=== PROBLEM STATEMENT ===
For the entries below, the expected answer is the line with "Our fine wines (262, 95)", the line with "Salva il mio", and every line between them, exactly as written, and nothing more.

Stored data entries
####################

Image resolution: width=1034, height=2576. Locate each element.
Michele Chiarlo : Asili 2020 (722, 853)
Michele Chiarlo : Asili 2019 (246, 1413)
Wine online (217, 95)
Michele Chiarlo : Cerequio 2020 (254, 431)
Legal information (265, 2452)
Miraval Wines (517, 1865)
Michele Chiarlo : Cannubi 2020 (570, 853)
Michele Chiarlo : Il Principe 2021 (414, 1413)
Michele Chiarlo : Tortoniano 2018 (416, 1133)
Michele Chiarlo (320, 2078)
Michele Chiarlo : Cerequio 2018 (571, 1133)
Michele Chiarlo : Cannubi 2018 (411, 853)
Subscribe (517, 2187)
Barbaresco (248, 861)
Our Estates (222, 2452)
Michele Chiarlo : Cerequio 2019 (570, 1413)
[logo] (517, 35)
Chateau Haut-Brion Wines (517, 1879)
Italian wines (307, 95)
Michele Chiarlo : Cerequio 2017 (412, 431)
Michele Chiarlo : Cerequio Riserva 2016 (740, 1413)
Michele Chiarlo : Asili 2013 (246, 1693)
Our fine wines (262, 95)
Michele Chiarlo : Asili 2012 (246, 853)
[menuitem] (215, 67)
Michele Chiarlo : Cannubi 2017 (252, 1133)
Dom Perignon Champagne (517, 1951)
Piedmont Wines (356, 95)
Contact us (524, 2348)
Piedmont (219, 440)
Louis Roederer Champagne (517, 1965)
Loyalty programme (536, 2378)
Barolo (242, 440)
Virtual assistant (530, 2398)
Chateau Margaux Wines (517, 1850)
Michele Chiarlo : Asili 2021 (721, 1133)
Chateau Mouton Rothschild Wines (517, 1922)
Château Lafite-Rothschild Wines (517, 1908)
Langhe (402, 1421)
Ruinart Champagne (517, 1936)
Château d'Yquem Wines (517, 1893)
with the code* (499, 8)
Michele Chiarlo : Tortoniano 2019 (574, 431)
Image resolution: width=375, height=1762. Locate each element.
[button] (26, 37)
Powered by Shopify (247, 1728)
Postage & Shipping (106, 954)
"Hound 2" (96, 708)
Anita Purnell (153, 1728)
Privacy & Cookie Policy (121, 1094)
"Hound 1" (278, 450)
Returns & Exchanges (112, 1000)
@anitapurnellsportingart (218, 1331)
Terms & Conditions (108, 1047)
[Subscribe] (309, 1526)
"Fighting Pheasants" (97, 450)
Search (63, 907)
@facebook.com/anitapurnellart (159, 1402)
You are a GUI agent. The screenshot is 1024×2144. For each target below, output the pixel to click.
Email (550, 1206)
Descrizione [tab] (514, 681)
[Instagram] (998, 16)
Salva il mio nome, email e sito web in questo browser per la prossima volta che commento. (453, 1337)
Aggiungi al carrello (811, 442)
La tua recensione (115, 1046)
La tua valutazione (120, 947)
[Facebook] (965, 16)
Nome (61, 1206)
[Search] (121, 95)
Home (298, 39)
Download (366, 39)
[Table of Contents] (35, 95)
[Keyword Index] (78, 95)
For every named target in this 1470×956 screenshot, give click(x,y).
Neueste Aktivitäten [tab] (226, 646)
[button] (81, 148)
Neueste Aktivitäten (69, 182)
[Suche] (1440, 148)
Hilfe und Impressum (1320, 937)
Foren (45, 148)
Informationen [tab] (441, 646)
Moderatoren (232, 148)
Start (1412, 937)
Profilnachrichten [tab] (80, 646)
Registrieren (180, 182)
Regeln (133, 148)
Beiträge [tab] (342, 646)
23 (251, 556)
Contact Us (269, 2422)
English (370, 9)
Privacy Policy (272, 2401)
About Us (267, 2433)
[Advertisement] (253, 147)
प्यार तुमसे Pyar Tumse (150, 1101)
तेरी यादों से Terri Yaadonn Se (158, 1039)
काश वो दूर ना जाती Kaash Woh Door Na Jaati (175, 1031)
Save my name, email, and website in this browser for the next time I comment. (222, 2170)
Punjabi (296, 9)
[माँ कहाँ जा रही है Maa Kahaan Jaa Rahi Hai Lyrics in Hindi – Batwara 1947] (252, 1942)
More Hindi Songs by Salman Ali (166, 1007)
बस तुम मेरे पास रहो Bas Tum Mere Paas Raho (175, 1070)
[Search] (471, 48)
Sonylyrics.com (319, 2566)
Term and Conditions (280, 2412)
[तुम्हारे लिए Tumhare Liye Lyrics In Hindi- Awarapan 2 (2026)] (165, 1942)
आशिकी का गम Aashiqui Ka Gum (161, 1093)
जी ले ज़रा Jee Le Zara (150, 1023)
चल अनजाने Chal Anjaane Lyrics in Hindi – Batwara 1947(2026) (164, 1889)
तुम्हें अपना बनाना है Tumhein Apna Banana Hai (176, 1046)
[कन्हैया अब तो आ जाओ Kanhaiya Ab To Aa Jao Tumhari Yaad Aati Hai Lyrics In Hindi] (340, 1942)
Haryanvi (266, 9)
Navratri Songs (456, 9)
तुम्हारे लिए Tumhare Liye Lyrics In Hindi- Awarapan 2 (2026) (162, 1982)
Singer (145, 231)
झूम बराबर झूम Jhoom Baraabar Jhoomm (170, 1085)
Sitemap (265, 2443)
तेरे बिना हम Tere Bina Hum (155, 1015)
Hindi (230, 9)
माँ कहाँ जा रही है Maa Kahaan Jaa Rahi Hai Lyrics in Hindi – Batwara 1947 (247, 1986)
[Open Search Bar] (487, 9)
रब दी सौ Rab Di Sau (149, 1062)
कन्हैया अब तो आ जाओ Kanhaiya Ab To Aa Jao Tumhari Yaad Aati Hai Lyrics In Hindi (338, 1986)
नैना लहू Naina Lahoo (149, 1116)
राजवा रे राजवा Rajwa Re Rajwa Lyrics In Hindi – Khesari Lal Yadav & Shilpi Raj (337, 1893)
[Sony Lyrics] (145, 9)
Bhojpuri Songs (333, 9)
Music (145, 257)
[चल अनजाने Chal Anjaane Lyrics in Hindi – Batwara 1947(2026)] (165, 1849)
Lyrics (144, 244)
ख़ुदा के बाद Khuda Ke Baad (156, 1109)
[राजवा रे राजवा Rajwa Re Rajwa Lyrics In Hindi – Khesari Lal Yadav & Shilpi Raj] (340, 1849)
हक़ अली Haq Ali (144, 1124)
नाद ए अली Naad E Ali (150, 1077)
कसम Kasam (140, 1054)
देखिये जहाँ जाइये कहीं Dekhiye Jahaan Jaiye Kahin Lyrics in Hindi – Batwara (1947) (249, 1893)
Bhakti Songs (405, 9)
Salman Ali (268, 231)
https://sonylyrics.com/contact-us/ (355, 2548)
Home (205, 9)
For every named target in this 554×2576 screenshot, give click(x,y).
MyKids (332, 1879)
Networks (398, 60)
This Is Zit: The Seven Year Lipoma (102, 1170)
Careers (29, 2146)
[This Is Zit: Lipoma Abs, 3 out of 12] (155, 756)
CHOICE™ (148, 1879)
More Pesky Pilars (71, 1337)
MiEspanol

####################

=== RESULT OF THIS EXERCISE ===
Our fine wines (262, 95)
Michele Chiarlo : Asili 2012 (246, 853)
[menuitem] (215, 67)
Michele Chiarlo : Cannubi 2017 (252, 1133)
Dom Perignon Champagne (517, 1951)
Piedmont Wines (356, 95)
Contact us (524, 2348)
Piedmont (219, 440)
Louis Roederer Champagne (517, 1965)
Loyalty programme (536, 2378)
Barolo (242, 440)
Virtual assistant (530, 2398)
Chateau Margaux Wines (517, 1850)
Michele Chiarlo : Asili 2021 (721, 1133)
Chateau Mouton Rothschild Wines (517, 1922)
Château Lafite-Rothschild Wines (517, 1908)
Langhe (402, 1421)
Ruinart Champagne (517, 1936)
Château d'Yquem Wines (517, 1893)
with the code* (499, 8)
Michele Chiarlo : Tortoniano 2019 (574, 431)
Image resolution: width=375, height=1762. Locate each element.
[button] (26, 37)
Powered by Shopify (247, 1728)
Postage & Shipping (106, 954)
"Hound 2" (96, 708)
Anita Purnell (153, 1728)
Privacy & Cookie Policy (121, 1094)
"Hound 1" (278, 450)
Returns & Exchanges (112, 1000)
@anitapurnellsportingart (218, 1331)
Terms & Conditions (108, 1047)
[Subscribe] (309, 1526)
"Fighting Pheasants" (97, 450)
Search (63, 907)
@facebook.com/anitapurnellart (159, 1402)
You are a GUI agent. The screenshot is 1024×2144. For each target below, output the pixel to click.
Email (550, 1206)
Descrizione [tab] (514, 681)
[Instagram] (998, 16)
Salva il mio nome, email e sito web in questo browser per la prossima volta che commento. (453, 1337)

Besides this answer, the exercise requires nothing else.